The partners finally agreed on the importance of giving continuity to the work on this topic launching next objectives and new follow-up strategies. In particular, it was considered strategic to develop the scientific part of the project to deepen the knowledge of discrimination based on gender identity and sexual orientation in Europe, but also to obtain a dynamic picture of the phenomenon and the impact policies have on it.

The training toolkit, booklets, pictures and more from the final conference are available on our website at the following link.

 

 


 

First Outsport description ( June 2017)

 

What’s Outsport?

 

The Outsport project – “Innovative and educational approaches to prevent violence and tackle discrimination in sport based on sexual orientation and gender identity” – is co-financed by the European Commission through the Erasmus Plus program. The project seeks to address homophobia and transphobia in sport through communication, awareness raising, training and scientific research while using sport itself as a tool.

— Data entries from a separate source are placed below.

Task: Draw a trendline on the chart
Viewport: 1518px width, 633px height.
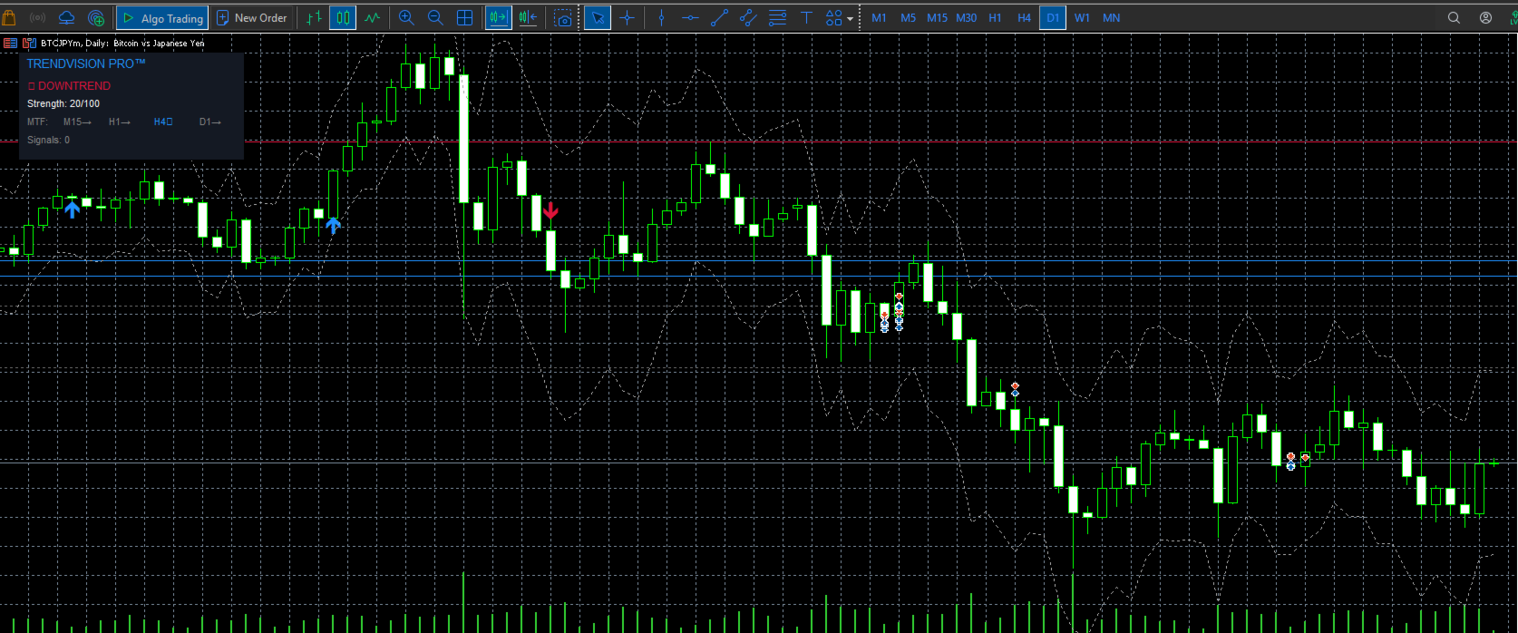Action: click(719, 17)
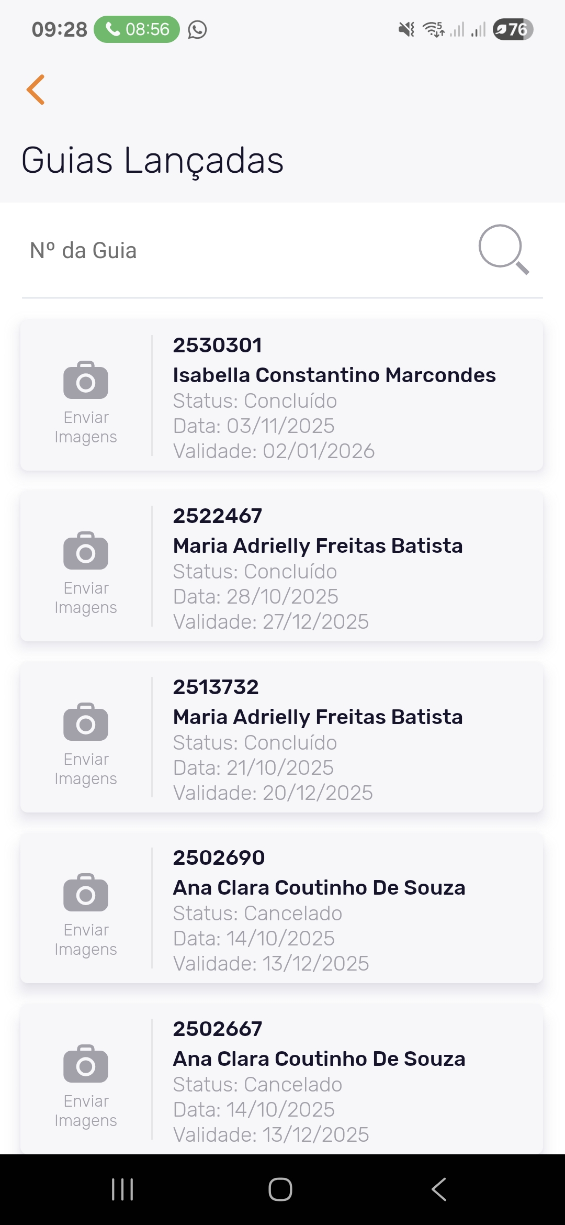Tap the magnifying glass search icon

(x=503, y=249)
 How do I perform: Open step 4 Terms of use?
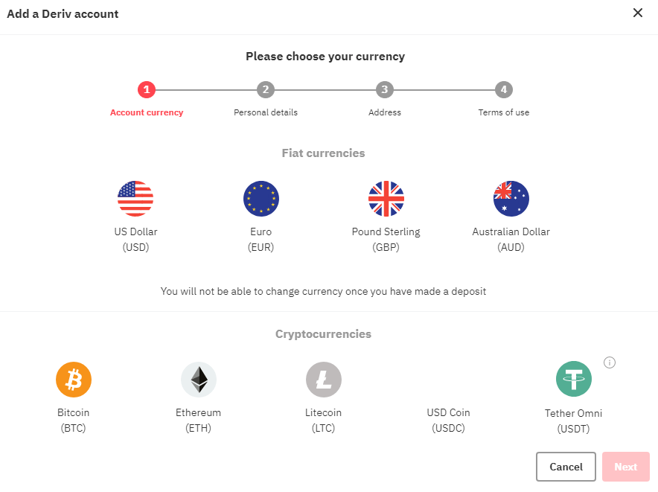[503, 89]
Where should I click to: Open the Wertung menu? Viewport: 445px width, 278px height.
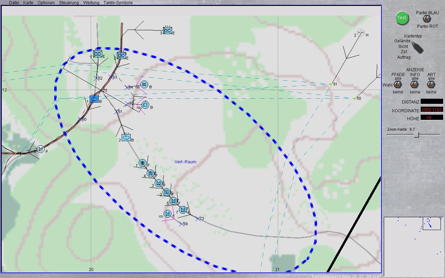[x=91, y=3]
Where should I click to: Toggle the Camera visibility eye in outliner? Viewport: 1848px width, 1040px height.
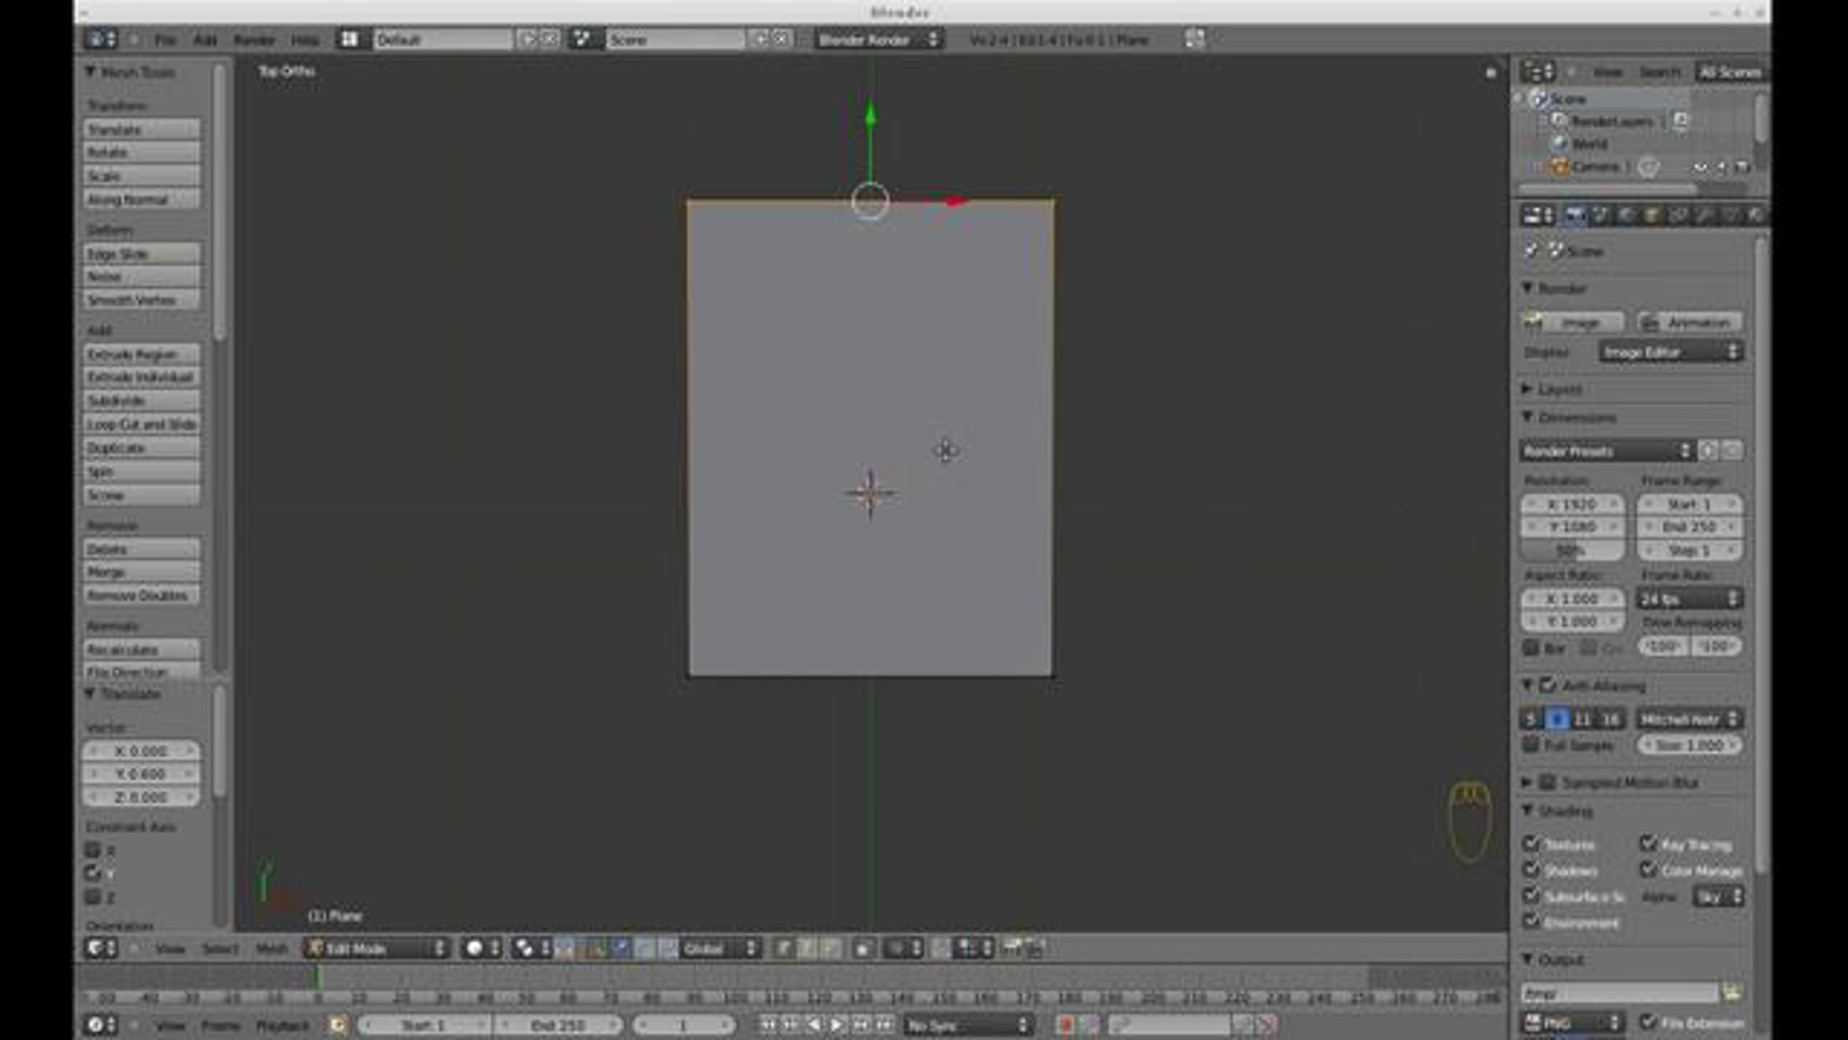[x=1700, y=167]
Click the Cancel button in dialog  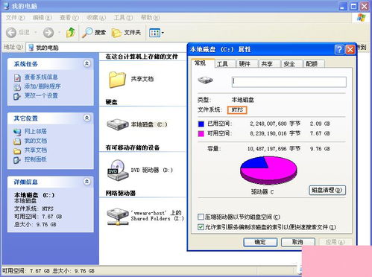(x=298, y=242)
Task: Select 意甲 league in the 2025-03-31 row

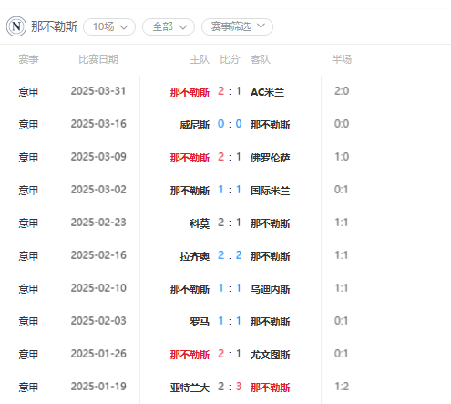Action: click(28, 92)
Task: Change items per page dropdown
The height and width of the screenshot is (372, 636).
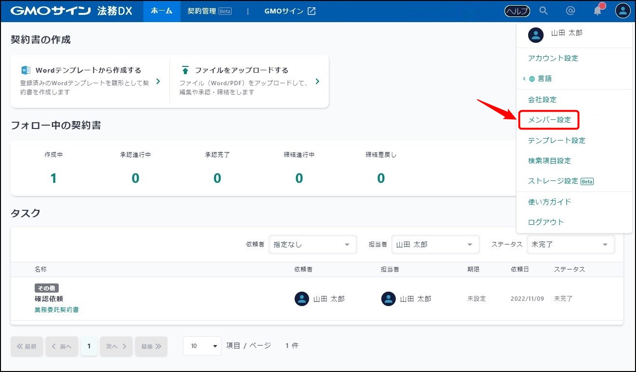Action: pos(202,346)
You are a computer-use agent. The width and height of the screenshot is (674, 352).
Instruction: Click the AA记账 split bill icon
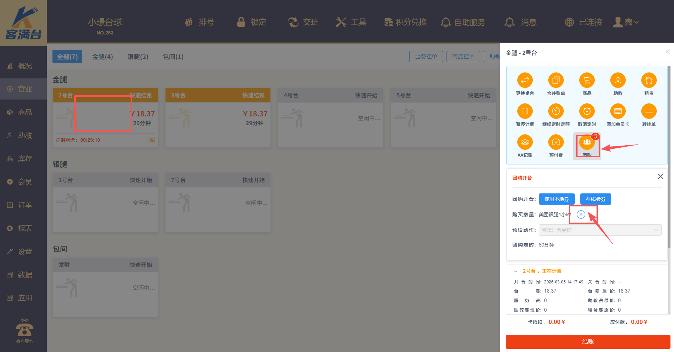click(525, 142)
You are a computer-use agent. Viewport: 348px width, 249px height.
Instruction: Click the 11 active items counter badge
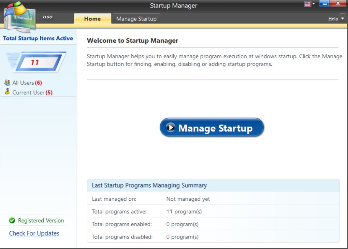[36, 62]

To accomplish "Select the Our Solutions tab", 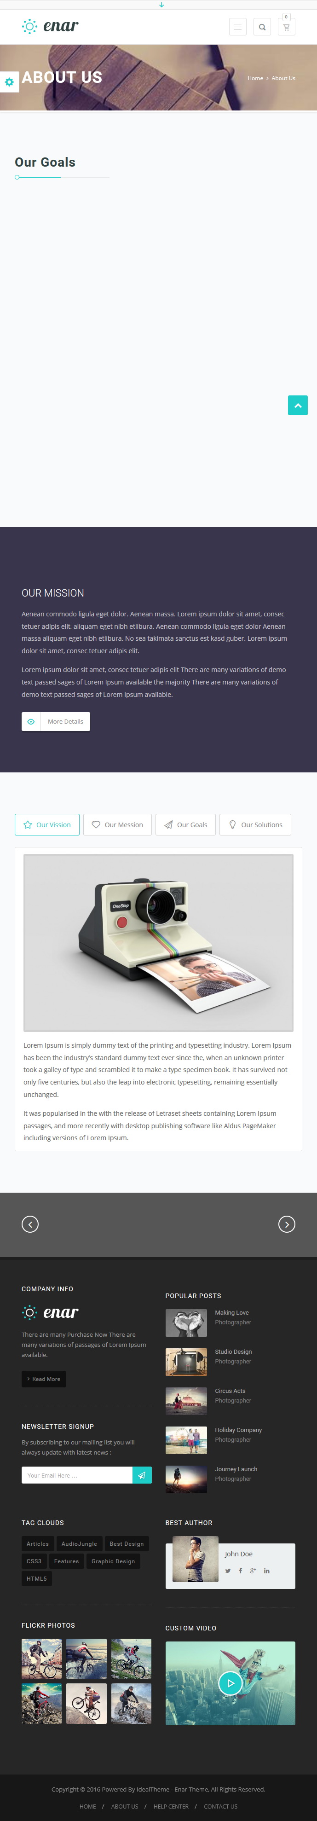I will click(x=255, y=824).
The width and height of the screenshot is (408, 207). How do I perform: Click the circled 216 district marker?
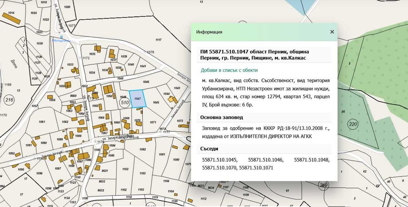pos(9,100)

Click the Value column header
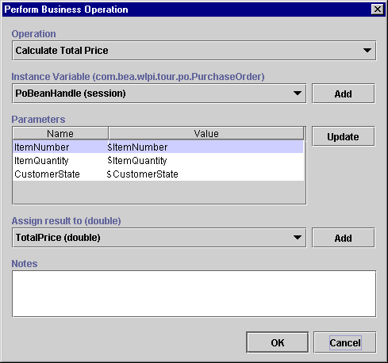206,133
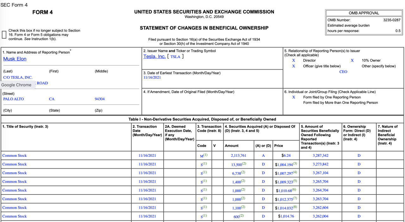The height and width of the screenshot is (222, 405).
Task: Click the CEO officer title text
Action: pyautogui.click(x=343, y=72)
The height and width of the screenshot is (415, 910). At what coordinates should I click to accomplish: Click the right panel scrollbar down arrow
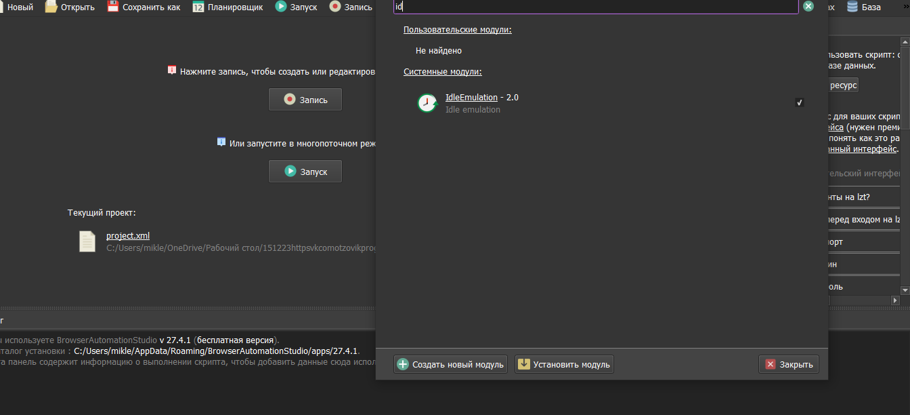tap(905, 290)
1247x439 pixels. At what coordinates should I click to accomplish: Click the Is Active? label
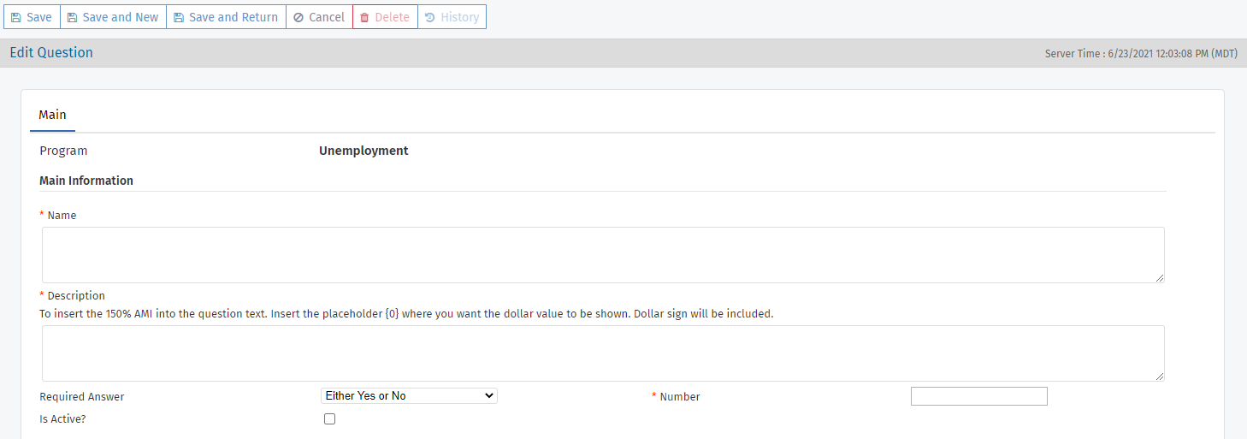(x=62, y=420)
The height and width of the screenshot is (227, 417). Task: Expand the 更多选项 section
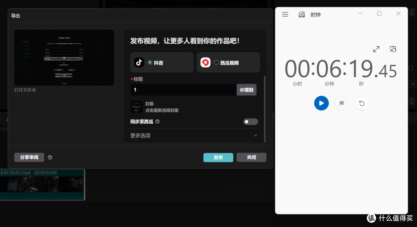pyautogui.click(x=255, y=136)
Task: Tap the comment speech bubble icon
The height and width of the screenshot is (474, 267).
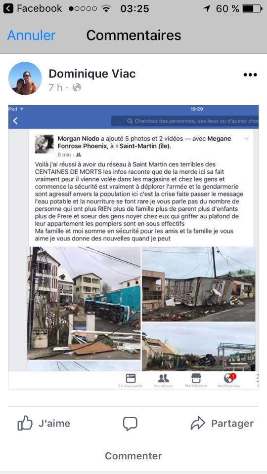Action: coord(130,423)
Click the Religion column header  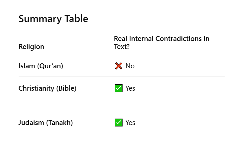pyautogui.click(x=31, y=47)

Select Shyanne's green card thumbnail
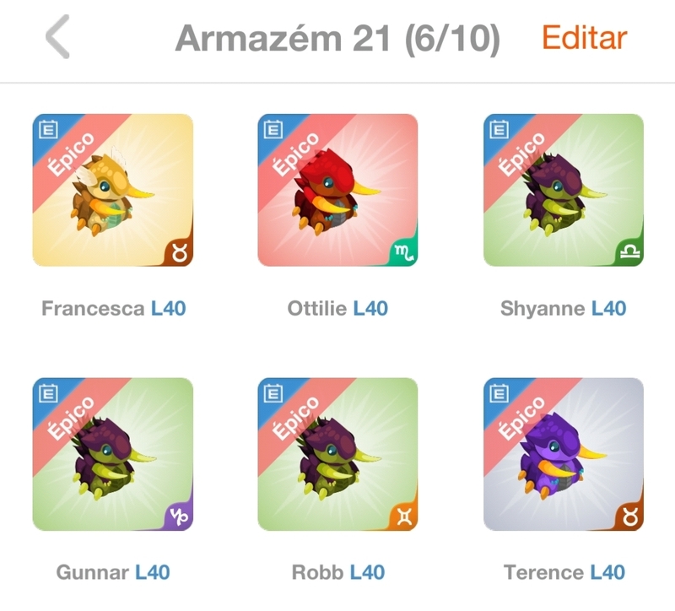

Outsport is the first initiative at European level to gather scientific evidence on the phenomena of homophobia and transphobia in sport, and to set for itself the ambitious aim of enhancing the sportsworld as a place of training and contrasting discrimination in continuity with school and family. The project is led by AICS, Italian Association for Sports and Culture.

 

Outsport involves five European countries: Italy, Scotland, Germany, Austria and Hungary.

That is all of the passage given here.